My previous post gave an overview of the graph visualisation techniques I've been using recently. Here's a more in-depth look at a program watermarked with the dynamic graph watermarking algorithm (as implemented in Sandmark). Is it stealthy? The short answer is 'no'. Here's why...

Take a look again at the maximal slice graph of the original and watermarked programs:

TTT Maximal Slice Graph TTT-WM Maximal Slice Graph

The first graph depicts the TTT test jar containing a Swing application, a command-line application and an applet - this explains the three large clusters. The command-line application uses several classes which explains why one set of slices isn't as tightly clustered as the other two large clusters. The second graph depicts the same TTT test jar watermarked with the dynamic graph watermarking algorithm using Sandmark. In this 2nd graph the watermark maximal slice (let's call it SLwm) clearly stands out. But why?

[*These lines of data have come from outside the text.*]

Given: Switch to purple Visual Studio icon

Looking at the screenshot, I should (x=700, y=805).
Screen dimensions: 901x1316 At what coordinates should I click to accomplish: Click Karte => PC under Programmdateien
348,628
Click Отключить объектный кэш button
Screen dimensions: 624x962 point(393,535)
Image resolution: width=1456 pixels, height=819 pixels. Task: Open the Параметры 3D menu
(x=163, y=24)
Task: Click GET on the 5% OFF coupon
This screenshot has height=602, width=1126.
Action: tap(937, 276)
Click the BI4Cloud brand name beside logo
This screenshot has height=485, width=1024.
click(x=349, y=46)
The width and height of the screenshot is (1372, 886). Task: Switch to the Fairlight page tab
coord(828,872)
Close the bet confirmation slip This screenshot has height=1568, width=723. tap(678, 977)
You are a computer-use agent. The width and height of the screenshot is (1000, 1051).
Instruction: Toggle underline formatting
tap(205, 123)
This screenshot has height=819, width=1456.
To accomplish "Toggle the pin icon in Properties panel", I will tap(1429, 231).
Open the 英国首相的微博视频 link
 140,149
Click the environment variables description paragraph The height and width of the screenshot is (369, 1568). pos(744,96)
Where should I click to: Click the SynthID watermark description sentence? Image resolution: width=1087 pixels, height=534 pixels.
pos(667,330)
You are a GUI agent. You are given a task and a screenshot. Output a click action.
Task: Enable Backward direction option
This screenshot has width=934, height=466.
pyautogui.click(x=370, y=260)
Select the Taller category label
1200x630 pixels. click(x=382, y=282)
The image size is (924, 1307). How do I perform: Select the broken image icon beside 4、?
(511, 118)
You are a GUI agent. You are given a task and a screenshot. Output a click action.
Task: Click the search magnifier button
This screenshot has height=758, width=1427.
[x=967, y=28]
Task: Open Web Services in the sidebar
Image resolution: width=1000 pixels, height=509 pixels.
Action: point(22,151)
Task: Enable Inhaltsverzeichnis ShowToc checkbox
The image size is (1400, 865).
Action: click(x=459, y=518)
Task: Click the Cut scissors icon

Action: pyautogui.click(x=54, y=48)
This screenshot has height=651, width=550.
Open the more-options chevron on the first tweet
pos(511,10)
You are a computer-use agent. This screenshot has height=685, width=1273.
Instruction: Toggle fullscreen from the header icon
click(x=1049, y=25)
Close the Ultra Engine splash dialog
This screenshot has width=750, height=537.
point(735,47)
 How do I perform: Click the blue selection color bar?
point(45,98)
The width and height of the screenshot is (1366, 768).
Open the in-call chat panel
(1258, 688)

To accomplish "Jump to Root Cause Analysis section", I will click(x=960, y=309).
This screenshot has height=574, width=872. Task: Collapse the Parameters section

There are two attributes of SLwm which are different from other maximal slices in the program jar. The first is the size of the maximal slice: this maximal slice contains 430 program statements whereas the average for the unwatermarked program is just 19. The second is the average in-degree - SLwm has an average in-degree of 2. The average in-degree of the neighbouring maximal slices is higher.

Size is an issue for many watermarking algorithms. The dynamic graph watermarking algorithm builds a graph data structure in memory to encode the watermark which leads to a large maximal slice. Many of the statements in SLwm are only in that slice (some are shared by other maximal slices due to the use of opaque predicates). This means that the in-degree of most of the statements in SLwm is 1 (an edge between a and b means that b is in the slice of a). It would be better if the watermark code could be split up, so that there isn't one large watermark slice.

So, watermarks produce large maximal slices where the majority of statements are in that one slice. I've tried to depict this on this graph below, where each node is a maximal slice and two nodes are connected if the maximal slices intersect. The size of the node corresponds to the size of the maximal slice while the colour of the node corresponds to the average in-degree (white is low, black is high).

TTT-WM Simplified Maximal Slice Graph

This graph shows the location of the watermark as a large, light-grey node. Although, I have found similar nodes in non-watermarked programs so this may not help us in location watermarks in general. Another interesting thing about these is the shapes produced by the intersecting maximal slices - you can clearly see clusters of maximal slices showing how connected each part of a program is to other parts. The graph layout algorithm1 works very well - vertices connected by an edge are drawn near to each other, but not too close, leading to these nice layouts. Remember that the graph above depicts a jar contain 3 separate programs. Here's a few more simplified maximal slice graphs created from random jars from sourceforge:

CreditCardValidation Simplified Maximal Slice Graph: The maximal slices in this program are tightly connected compared with TTT-WM

jwf simplified maximal slice graph: There's 3 main clusters here plus several disjoint maximal slices

ManyFold simplified maximal slice graph: there is clearly two parts to this program

1. 1. T.M.J. Fruchterman and E.M. Reingold, “Graph drawing by force-directed placement,” Software: Practice and Experience, vol. 21, Nov. 1991, pp. 1129-1164.